Collected data
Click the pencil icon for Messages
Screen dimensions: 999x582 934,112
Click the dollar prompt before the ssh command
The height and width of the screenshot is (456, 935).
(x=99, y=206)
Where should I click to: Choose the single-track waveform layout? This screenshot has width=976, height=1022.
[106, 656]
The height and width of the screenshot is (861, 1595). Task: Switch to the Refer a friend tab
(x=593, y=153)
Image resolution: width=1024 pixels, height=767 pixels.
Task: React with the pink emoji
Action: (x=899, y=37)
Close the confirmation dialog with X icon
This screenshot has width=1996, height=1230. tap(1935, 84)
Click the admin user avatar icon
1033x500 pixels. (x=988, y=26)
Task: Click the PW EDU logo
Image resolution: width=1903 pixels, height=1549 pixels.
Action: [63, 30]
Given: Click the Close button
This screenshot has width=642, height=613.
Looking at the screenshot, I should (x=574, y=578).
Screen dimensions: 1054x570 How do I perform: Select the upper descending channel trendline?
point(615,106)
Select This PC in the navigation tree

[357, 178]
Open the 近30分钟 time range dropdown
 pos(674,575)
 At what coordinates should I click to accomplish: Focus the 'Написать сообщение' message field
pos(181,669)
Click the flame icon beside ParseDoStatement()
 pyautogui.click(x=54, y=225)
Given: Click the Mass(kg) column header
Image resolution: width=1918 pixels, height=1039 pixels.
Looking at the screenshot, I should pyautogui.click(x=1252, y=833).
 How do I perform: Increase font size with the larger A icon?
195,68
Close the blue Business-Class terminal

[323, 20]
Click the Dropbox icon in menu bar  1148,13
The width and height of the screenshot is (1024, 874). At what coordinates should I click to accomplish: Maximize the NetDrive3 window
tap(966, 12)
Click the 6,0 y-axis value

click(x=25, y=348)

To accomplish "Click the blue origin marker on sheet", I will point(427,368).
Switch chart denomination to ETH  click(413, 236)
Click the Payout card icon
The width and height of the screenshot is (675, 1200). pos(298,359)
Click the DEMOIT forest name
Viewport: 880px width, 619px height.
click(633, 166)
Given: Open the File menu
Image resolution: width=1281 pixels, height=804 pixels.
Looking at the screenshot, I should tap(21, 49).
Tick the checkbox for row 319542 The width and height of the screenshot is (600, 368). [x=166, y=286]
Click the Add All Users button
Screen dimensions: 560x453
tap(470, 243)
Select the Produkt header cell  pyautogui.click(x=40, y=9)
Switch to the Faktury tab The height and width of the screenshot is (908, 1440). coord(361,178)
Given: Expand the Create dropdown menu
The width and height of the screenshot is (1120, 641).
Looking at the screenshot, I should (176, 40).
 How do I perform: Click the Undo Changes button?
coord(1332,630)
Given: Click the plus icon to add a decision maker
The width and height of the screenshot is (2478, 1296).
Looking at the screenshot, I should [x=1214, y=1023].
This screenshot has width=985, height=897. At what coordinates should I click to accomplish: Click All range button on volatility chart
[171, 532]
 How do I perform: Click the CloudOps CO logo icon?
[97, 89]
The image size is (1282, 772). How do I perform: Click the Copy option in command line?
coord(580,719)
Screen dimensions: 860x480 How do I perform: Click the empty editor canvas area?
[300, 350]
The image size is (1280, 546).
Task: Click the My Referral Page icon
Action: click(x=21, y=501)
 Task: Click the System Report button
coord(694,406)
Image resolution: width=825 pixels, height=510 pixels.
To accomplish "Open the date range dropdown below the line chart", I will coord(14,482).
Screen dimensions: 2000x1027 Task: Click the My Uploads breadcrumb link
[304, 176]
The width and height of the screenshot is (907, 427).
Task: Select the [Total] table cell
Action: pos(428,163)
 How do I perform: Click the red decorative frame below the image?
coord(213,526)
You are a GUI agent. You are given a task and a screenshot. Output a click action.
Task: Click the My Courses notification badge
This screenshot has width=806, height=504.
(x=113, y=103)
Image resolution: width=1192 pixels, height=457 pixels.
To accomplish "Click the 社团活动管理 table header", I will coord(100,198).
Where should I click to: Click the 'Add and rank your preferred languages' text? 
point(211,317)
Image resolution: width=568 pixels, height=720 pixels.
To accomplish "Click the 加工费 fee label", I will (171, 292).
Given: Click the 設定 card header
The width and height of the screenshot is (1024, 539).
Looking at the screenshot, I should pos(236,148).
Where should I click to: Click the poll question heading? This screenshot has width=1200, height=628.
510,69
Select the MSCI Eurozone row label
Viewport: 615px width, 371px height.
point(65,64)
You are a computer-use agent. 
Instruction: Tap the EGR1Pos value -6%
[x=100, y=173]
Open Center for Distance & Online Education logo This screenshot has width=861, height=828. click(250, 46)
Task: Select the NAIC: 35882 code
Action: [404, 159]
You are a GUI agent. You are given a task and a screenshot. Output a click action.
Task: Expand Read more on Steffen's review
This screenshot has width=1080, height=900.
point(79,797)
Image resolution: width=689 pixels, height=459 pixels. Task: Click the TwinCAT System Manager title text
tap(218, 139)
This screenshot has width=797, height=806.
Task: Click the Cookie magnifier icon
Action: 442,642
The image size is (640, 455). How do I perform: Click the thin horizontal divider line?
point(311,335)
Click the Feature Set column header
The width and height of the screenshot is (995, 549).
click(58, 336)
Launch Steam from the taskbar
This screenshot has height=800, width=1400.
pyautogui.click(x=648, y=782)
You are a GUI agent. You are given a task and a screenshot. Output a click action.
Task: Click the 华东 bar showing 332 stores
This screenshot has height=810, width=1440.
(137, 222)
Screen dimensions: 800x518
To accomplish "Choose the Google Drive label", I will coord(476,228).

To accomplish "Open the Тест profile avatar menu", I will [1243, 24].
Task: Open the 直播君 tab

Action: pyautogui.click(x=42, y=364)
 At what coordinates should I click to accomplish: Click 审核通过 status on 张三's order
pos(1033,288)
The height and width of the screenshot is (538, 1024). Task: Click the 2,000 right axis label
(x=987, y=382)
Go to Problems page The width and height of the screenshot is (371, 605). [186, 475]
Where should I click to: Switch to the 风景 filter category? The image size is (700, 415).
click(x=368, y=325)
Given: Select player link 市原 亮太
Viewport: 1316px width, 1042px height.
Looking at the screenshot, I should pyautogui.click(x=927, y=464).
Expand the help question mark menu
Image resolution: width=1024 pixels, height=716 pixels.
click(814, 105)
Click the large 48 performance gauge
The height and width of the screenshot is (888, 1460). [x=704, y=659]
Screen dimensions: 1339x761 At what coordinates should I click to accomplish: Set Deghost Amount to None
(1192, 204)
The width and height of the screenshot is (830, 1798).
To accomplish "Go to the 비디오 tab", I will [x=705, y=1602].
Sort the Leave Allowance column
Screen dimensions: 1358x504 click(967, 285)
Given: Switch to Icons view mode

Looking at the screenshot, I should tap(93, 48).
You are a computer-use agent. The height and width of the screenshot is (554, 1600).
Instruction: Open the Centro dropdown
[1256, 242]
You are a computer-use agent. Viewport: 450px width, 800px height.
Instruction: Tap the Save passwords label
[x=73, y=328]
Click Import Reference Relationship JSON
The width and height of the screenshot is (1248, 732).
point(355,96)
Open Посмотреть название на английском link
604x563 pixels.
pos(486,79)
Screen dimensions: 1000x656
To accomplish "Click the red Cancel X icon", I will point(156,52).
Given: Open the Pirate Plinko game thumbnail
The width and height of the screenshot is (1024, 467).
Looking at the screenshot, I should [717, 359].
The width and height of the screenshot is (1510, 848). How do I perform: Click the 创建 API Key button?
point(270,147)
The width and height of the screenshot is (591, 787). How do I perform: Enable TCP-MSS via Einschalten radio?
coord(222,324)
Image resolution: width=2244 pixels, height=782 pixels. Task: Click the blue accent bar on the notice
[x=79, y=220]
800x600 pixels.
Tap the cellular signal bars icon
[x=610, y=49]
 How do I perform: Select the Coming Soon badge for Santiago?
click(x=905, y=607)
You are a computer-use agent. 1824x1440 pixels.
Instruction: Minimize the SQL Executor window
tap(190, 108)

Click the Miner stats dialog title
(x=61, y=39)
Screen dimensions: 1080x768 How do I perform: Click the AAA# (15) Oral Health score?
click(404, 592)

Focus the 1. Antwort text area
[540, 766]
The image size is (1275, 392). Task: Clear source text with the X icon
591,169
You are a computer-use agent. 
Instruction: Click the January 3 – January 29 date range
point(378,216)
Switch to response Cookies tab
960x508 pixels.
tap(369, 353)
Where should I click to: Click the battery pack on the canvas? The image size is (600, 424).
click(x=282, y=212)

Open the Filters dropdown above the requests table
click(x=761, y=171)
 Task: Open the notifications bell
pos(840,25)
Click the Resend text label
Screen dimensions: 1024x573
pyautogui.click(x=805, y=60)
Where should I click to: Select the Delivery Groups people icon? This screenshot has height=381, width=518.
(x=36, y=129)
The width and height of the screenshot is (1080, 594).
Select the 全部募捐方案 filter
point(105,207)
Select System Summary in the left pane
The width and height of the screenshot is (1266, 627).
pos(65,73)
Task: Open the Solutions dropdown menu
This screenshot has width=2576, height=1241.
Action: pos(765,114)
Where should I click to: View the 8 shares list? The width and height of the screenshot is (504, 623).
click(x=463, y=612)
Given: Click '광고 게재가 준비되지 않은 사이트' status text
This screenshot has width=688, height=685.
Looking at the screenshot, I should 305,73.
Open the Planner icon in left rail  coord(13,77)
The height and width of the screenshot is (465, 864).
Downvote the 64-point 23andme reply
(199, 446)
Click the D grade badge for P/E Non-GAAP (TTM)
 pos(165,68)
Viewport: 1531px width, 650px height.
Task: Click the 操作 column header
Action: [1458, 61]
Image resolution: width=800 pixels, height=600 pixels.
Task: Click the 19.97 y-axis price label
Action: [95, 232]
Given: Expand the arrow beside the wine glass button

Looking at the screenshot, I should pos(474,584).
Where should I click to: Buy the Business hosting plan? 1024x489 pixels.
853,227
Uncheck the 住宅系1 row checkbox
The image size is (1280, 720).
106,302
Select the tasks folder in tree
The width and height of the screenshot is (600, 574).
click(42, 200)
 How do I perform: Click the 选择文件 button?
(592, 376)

Work order: Copy out each line of the data above, exactly, if it lies between the line holding "Image resolution: width=1918" and the line holding "Tick the checkbox", inclusive; copy no other line.

Answer to the problem:
Image resolution: width=1918 pixels, height=1039 pixels.
Looking at the screenshot, I should pyautogui.click(x=1252, y=833).
 How do I perform: Increase font size with the larger A icon?
195,68
Close the blue Business-Class terminal

[323, 20]
Click the Dropbox icon in menu bar  1148,13
The width and height of the screenshot is (1024, 874). At what coordinates should I click to accomplish: Maximize the NetDrive3 window
tap(966, 12)
Click the 6,0 y-axis value

click(x=25, y=348)

To accomplish "Click the blue origin marker on sheet", I will point(427,368).
Switch chart denomination to ETH  click(413, 236)
Click the Payout card icon
The width and height of the screenshot is (675, 1200). pos(298,359)
Click the DEMOIT forest name
Viewport: 880px width, 619px height.
click(633, 166)
Given: Open the File menu
Image resolution: width=1281 pixels, height=804 pixels.
Looking at the screenshot, I should tap(21, 49).
Tick the checkbox for row 319542 The width and height of the screenshot is (600, 368). [x=166, y=286]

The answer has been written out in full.